### Data to examine
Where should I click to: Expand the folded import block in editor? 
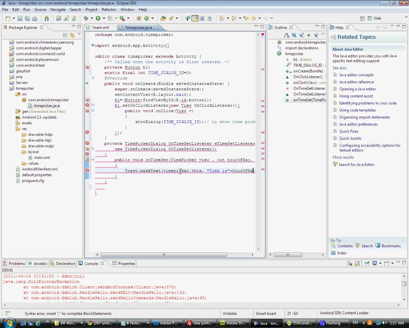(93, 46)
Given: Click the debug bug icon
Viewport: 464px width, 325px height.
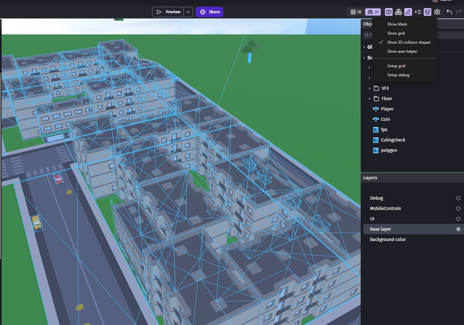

---

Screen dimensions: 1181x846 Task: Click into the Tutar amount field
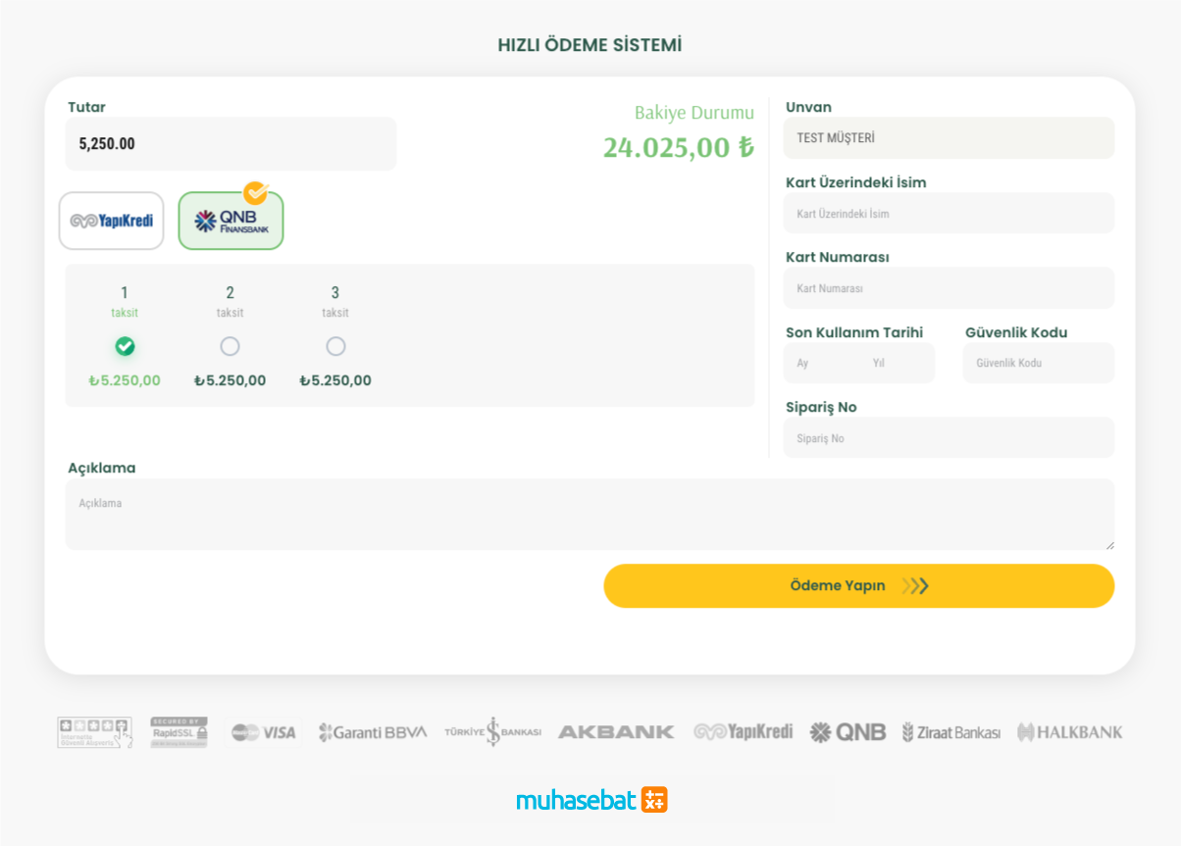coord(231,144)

---

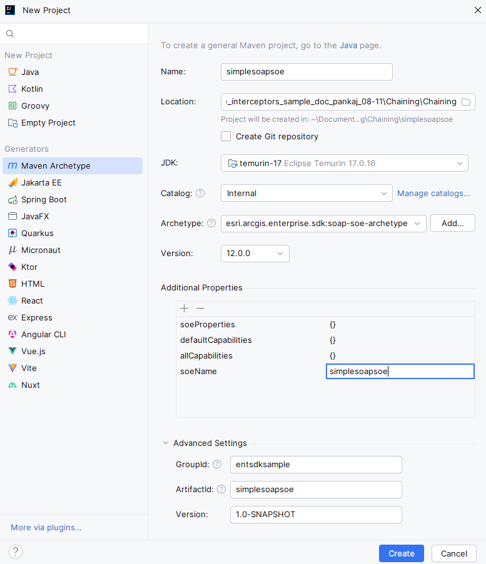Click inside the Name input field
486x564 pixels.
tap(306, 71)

### Work task
Reproduce exactly, and with no other material, the lines between those holding "Given: Click the debug bug icon" and "Viewport: 464px width, 325px height.", inclusive.

### Expected output
Given: Click the debug bug icon
Viewport: 464px width, 325px height.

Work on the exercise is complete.